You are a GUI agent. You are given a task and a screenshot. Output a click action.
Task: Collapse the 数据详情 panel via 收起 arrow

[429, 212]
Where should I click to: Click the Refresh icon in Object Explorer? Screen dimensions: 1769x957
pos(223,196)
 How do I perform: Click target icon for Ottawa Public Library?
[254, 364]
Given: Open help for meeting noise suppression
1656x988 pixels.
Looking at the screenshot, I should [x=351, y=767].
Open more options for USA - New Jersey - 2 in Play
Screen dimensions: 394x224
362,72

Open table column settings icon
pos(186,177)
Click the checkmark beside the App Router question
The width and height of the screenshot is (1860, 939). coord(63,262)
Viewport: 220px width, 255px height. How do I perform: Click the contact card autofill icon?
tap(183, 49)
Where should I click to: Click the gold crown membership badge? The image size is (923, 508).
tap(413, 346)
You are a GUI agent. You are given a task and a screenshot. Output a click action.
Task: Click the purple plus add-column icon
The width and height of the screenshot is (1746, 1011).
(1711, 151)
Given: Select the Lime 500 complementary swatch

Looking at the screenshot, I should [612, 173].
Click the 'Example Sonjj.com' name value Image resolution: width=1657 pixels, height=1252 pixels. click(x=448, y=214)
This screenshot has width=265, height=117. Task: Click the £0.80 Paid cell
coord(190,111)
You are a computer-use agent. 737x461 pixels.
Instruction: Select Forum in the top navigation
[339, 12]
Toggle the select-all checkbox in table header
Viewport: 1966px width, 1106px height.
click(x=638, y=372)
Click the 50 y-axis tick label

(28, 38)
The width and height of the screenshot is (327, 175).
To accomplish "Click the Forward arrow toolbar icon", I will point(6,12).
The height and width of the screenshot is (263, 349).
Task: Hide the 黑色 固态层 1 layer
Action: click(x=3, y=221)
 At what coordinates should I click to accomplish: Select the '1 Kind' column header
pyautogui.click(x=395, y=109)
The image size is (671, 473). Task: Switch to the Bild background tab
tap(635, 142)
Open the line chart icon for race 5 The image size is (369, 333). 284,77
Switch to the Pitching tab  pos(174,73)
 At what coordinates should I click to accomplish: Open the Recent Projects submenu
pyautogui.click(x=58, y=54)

::::::::::

## WRITTEN INSTRUCTION
Reproduce the listing above word for word, from its first line down to and including the line containing "Switch to the Pitching".

## TASK ANSWER
You are a GUI agent. You are given a task and a screenshot. Output a click action.
Task: Collapse the 数据详情 panel via 收起 arrow

[429, 212]
Where should I click to: Click the Refresh icon in Object Explorer? Screen dimensions: 1769x957
pos(223,196)
 How do I perform: Click target icon for Ottawa Public Library?
[254, 364]
Given: Open help for meeting noise suppression
1656x988 pixels.
Looking at the screenshot, I should [x=351, y=767].
Open more options for USA - New Jersey - 2 in Play
Screen dimensions: 394x224
362,72

Open table column settings icon
pos(186,177)
Click the checkmark beside the App Router question
The width and height of the screenshot is (1860, 939). coord(63,262)
Viewport: 220px width, 255px height. How do I perform: Click the contact card autofill icon?
tap(183, 49)
Where should I click to: Click the gold crown membership badge? The image size is (923, 508).
tap(413, 346)
You are a GUI agent. You are given a task and a screenshot. Output a click action.
Task: Click the purple plus add-column icon
The width and height of the screenshot is (1746, 1011).
(1711, 151)
Given: Select the Lime 500 complementary swatch

Looking at the screenshot, I should [612, 173].
Click the 'Example Sonjj.com' name value Image resolution: width=1657 pixels, height=1252 pixels. click(x=448, y=214)
This screenshot has width=265, height=117. Task: Click the £0.80 Paid cell
coord(190,111)
You are a computer-use agent. 737x461 pixels.
Instruction: Select Forum in the top navigation
[339, 12]
Toggle the select-all checkbox in table header
Viewport: 1966px width, 1106px height.
click(x=638, y=372)
Click the 50 y-axis tick label

(28, 38)
The width and height of the screenshot is (327, 175).
To accomplish "Click the Forward arrow toolbar icon", I will point(6,12).
The height and width of the screenshot is (263, 349).
Task: Hide the 黑色 固态层 1 layer
Action: click(x=3, y=221)
 At what coordinates should I click to accomplish: Select the '1 Kind' column header
pyautogui.click(x=395, y=109)
The image size is (671, 473). Task: Switch to the Bild background tab
tap(635, 142)
Open the line chart icon for race 5 The image size is (369, 333). 284,77
Switch to the Pitching tab  pos(174,73)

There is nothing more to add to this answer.